We suggest several hypotheses to explain the dramatic increase in the numbers of precursor proteins, as well as of protoplast-specific peptides, that occur in the protoplast peptidome: 1) an immune response leading to specific degradation of cell proteins; 2) an increase in protein degradation rate induced by stress; and 3) protein degradation due to programmed cell death (Figure 4). We analyzed the differentially expressed genes of protonemata and protoplasts to elucidate what molecular mechanisms could be responsible for the significant changes observed in the protoplast peptidome. In addition to the reactions to abiotic stress, which may be associated with the change in cellular form, we also observed increased expression of genes that respond to biotic stress. This result points to the complex nature of stress experienced by cells during protoplast isolation. Previously, Xiao et al. analyzed the protoplast transcriptome during regeneration [35]. According to their findings, the expression of some stress genes as well as of genes responsible for biosynthesis of a range of phytohormones, increases in protoplasts, while photosynthetic pathways are inhibited. However, comparative analysis of protonema and protoplast transcriptomes was not performed in that work.

Figure 4
figure 4

Peptide generation process in protoplasts. We used transcription profiling data to construct a model describing the peptidogenesis in protoplasts. Up-regulated genes associated with factors affecting the protein degradation, such as stress response leading to increase in ROS, immune reactions, and synthesis of stress hormones, are indicated. We inferred that some peptides are degraded to amino acids, while another fraction can be biologically active. The scheme also indicates up-regulated genes encoding proteases and peptide transporters, which also can contribute to the cell peptidome. Arrows show some genes that were up-regulated 2-fold. A complete list of genes and quantitative data for this experiment are given in Additional file 12.
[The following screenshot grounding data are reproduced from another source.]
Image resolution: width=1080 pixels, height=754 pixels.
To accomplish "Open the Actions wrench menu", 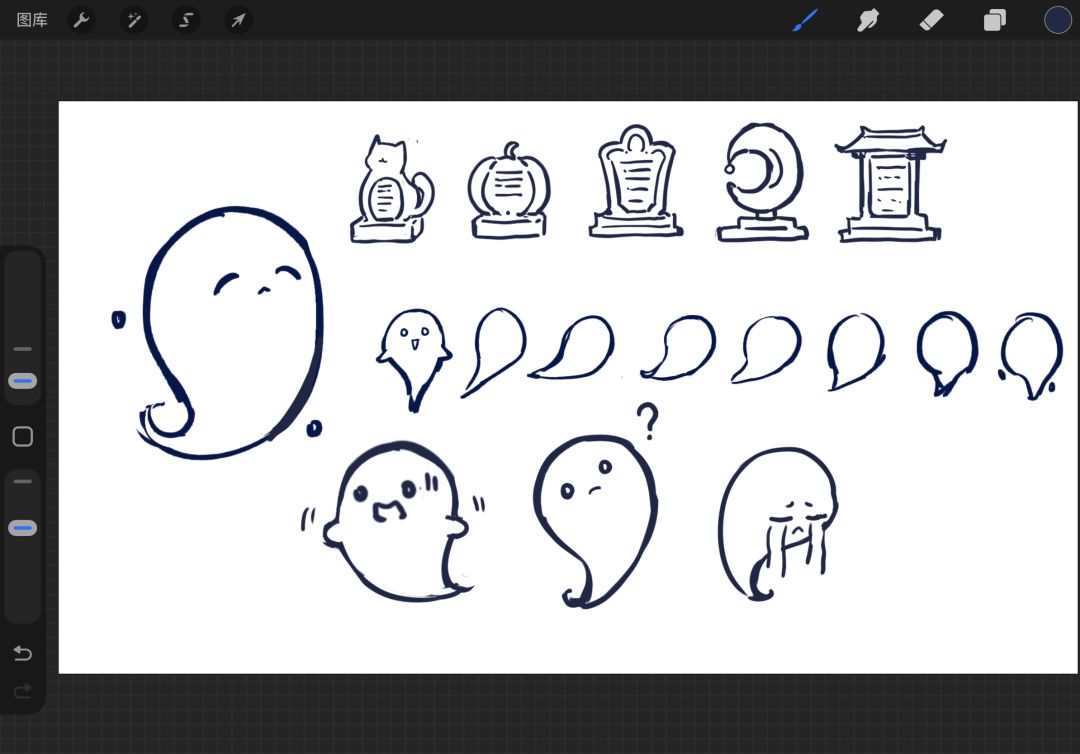I will pos(81,20).
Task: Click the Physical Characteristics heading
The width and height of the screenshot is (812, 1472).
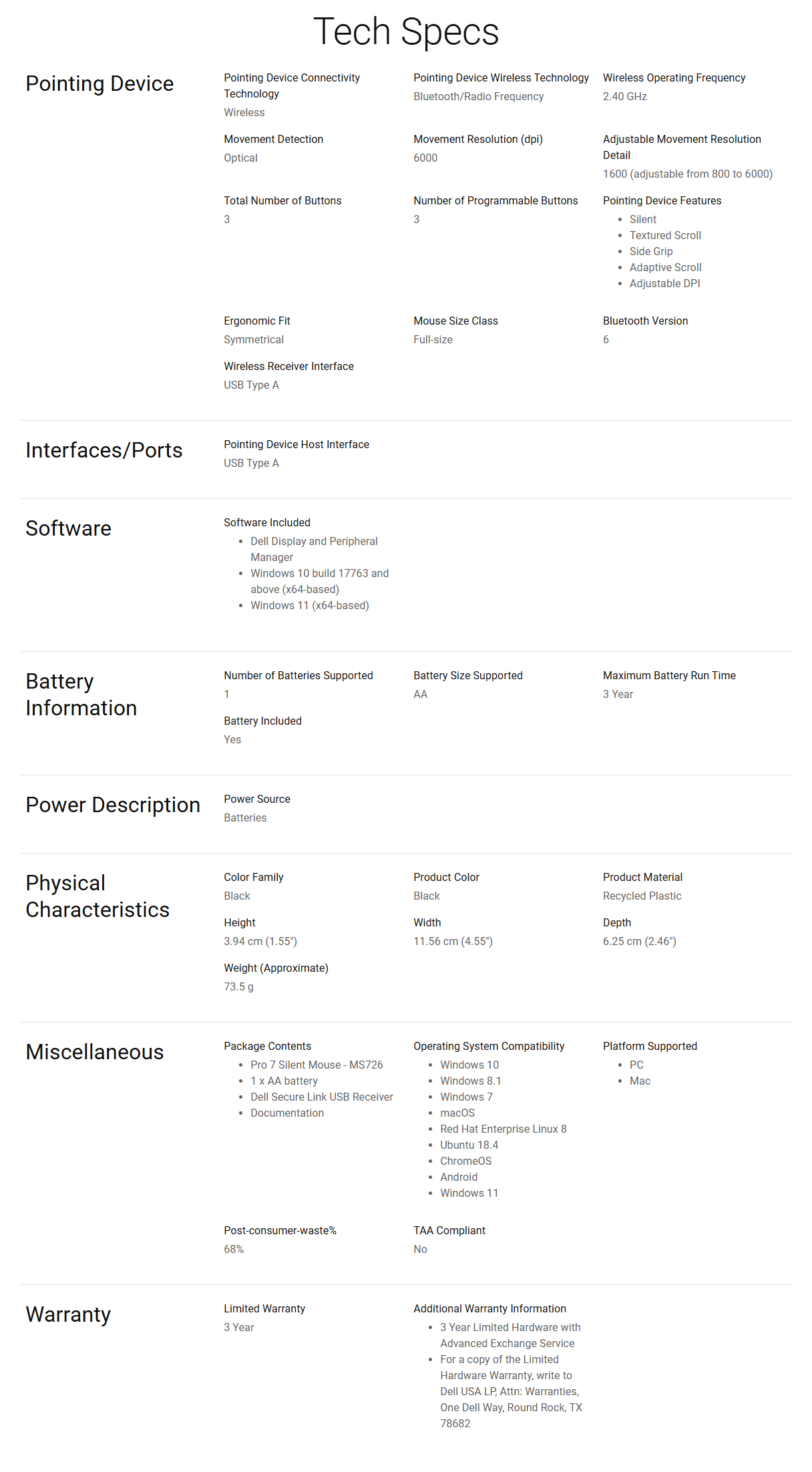Action: pyautogui.click(x=97, y=896)
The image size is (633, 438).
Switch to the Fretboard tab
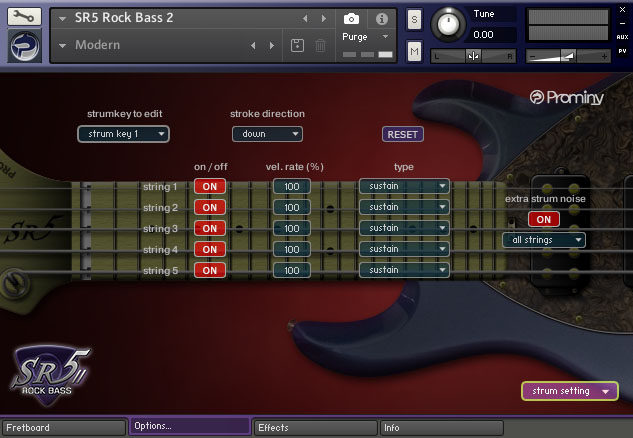click(63, 427)
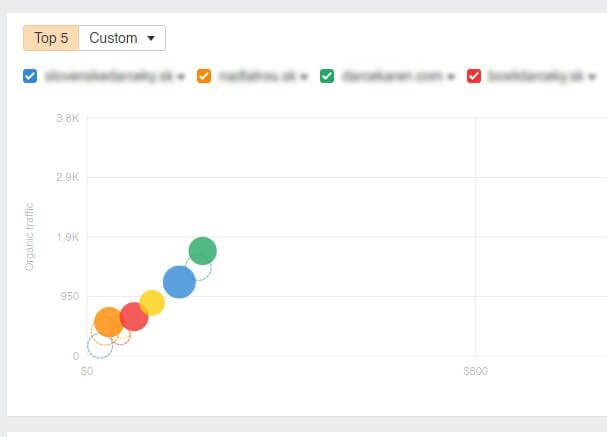Click the dashed blue outline circle near zero

tap(100, 346)
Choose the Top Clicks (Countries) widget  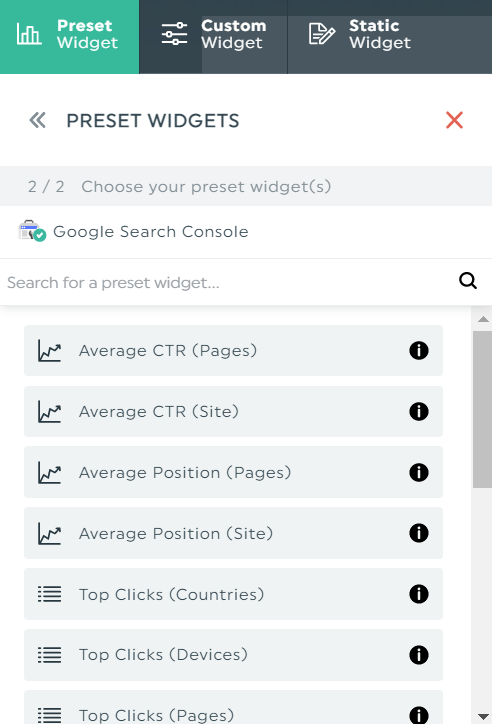pyautogui.click(x=233, y=594)
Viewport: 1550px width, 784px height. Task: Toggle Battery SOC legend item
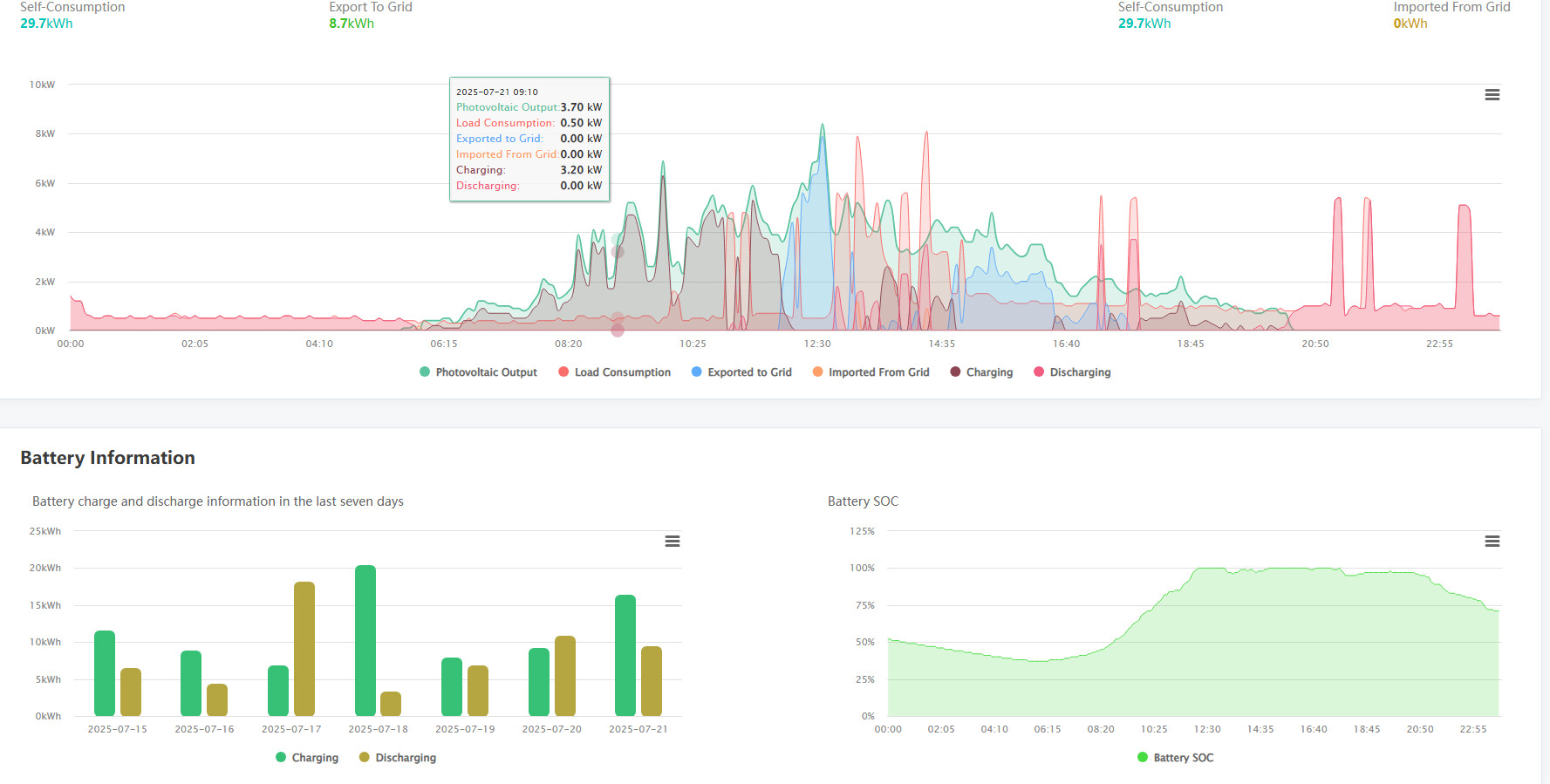[1183, 758]
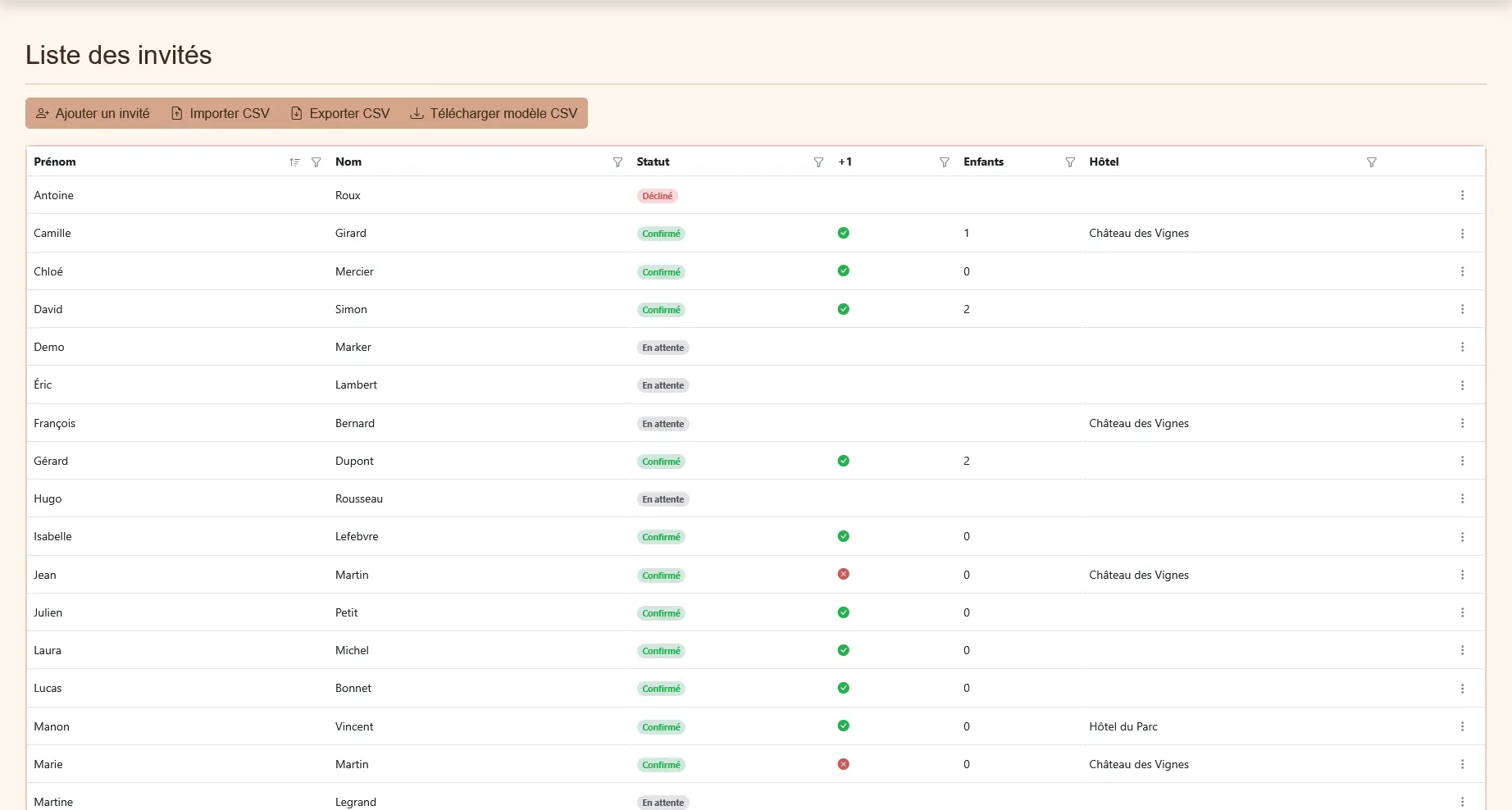Open the Hôtel column filter

pos(1371,162)
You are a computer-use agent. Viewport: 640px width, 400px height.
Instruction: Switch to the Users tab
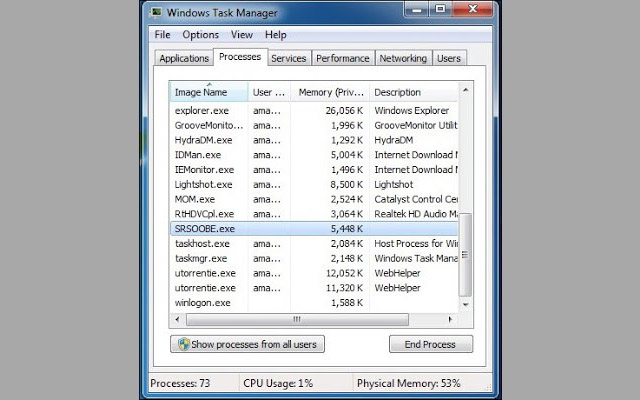(449, 59)
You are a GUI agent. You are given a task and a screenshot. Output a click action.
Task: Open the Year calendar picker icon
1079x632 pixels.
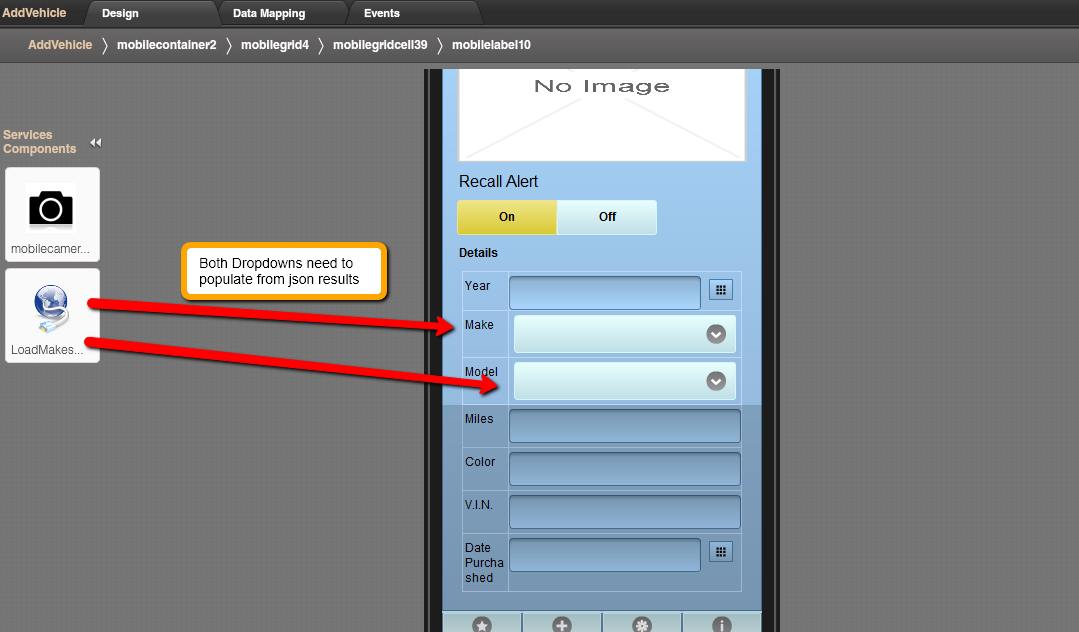tap(721, 290)
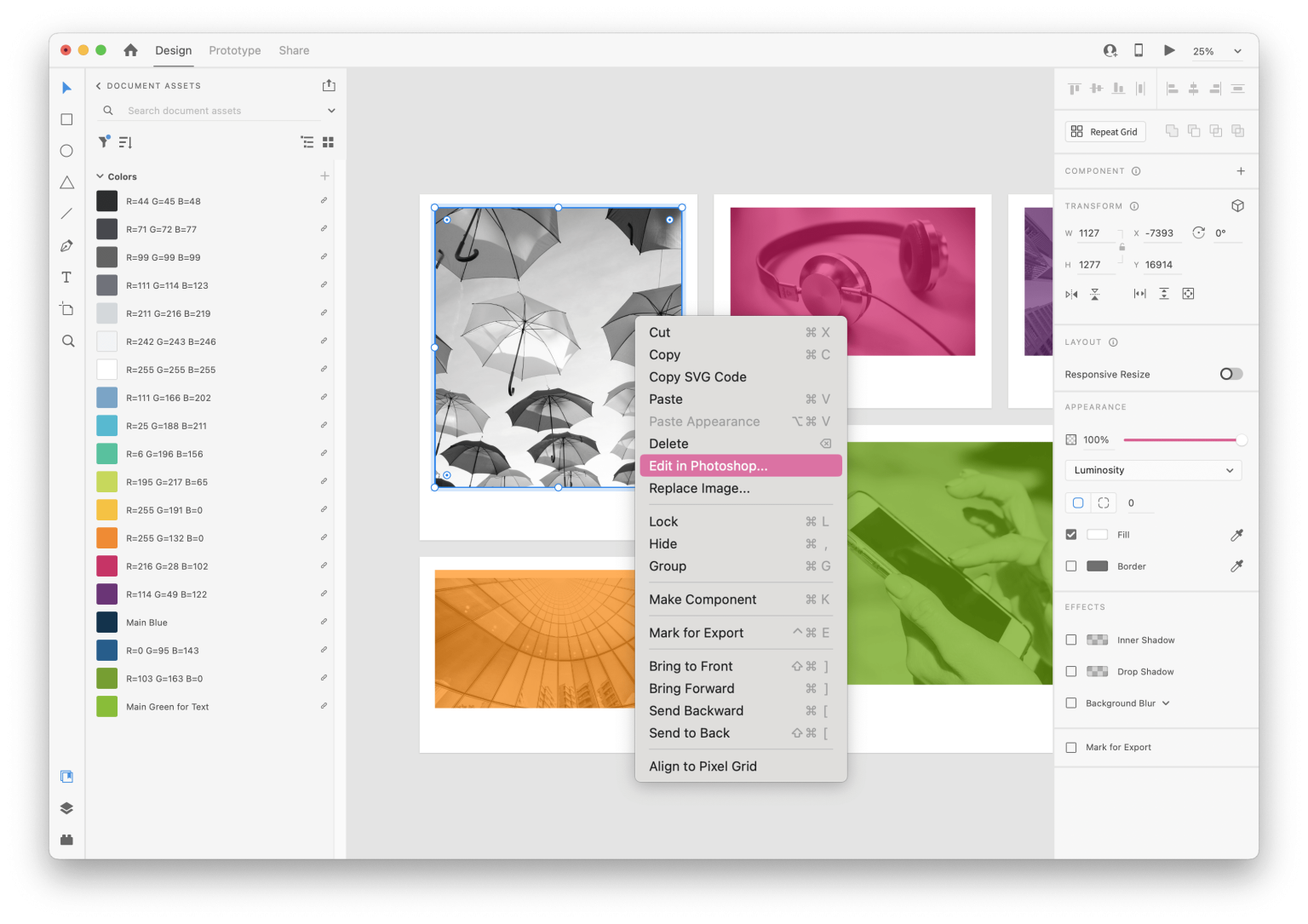1308x924 pixels.
Task: Open the Plugins panel
Action: (66, 840)
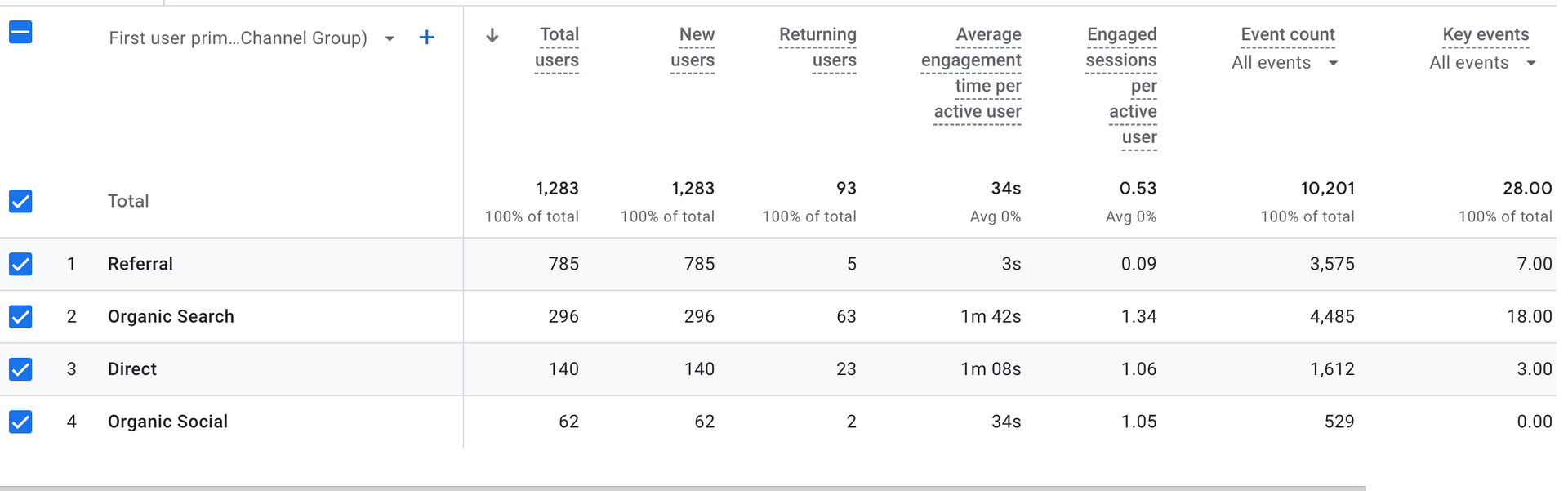Toggle the select-all checkbox in the header
Viewport: 1568px width, 491px height.
coord(20,33)
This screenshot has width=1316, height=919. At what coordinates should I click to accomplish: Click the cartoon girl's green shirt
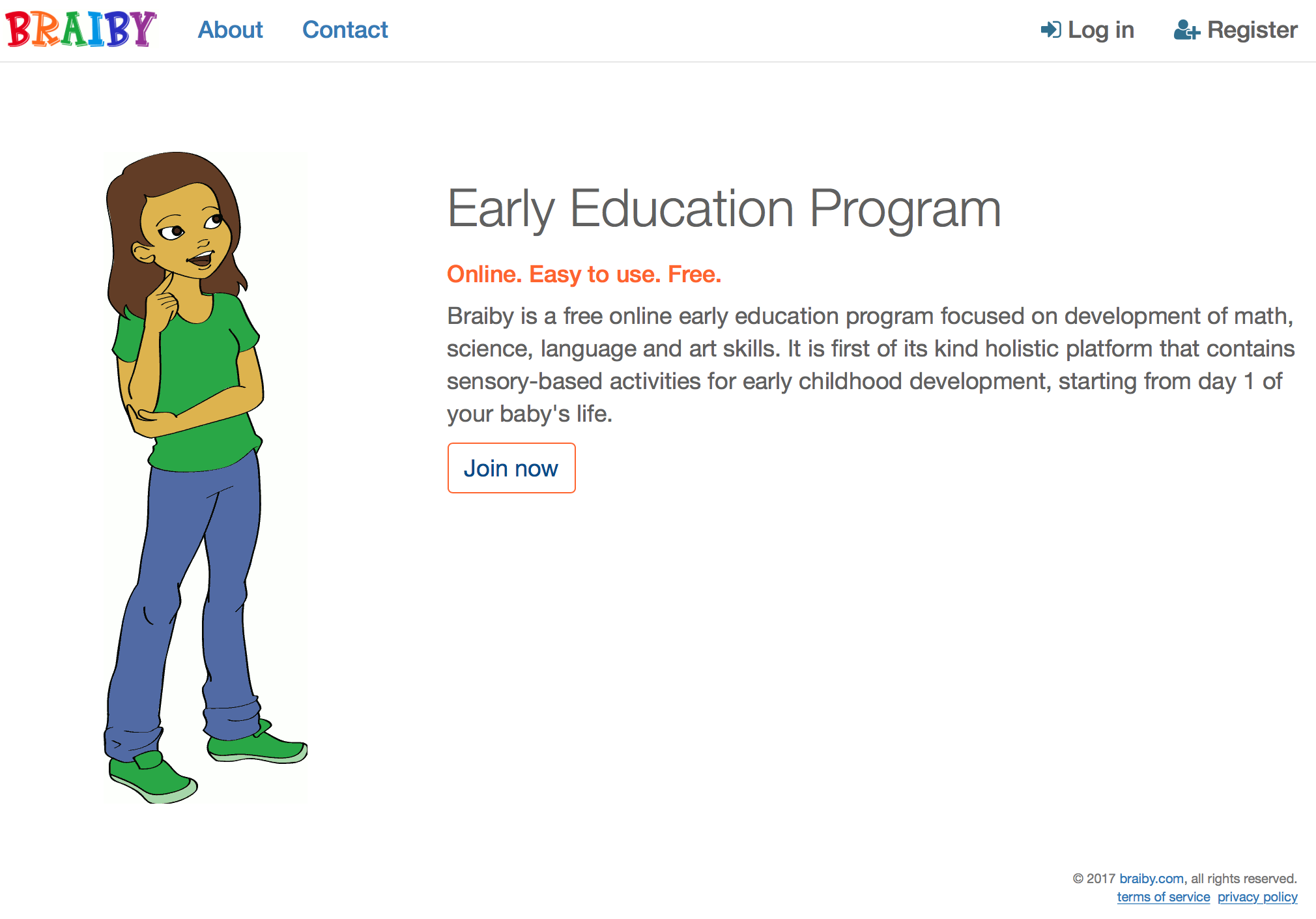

Cell wall degradation, active elicitors, and the contents of the disrupted cell could induce immune reactions during protoplast isolation [61]. According to our findings, protoplasts have significantly increased expressions of allene oxide cyclase 2 (АОС2, Pp1s41_314V6), allene oxide cyclase 4 (АОС4, Pp1s135_3V6), and allene oxide synthase (AOS, Pp1s97_112V6) (see Additional file 12), which participate in JA biosynthesis [62,63]. Physcomitrella patens protonemata and gametophores do not contain JA, but instead use its precursor 12-oxo-phytodienoic acid [63]. However, P. patens responds to methyl jasmonate by reducing moss colony growth and rhizoid length, suggesting that jasmonate perception is present in mosses [64]. Because the synthesis of oxylipins in plants is related to biotic stress, findings like these constitute additional evidence favoring the inference that peptidome rearrangement in protoplasts can be related to a severe “biotic” stress due to the effects of Driselase on cells. JA causes degradation of specific proteins and synthesis of specific peptides and promotes senescence [65,66]. Plant defense response is related to the decreased expression genes involved in photosynthesis and is also accompanied by a slowdown in plant growth [67]. However, the physiological importance and mechanisms of the phenomenon have been poorly studied thus far. Our data on photosynthetic activity of moss cells during protoplast isolation show that the decrease in the photosynthesis activity of protonemata treated with Driselase depends on the concentration of the enzyme applied to protonemata and correlates with the increase in the amount of peptides—the products of chloroplast protein degradation. In other words, the observed significant increase in the number of native peptides from chloroplast proteins in protoplasts might be linked to important physiological effects.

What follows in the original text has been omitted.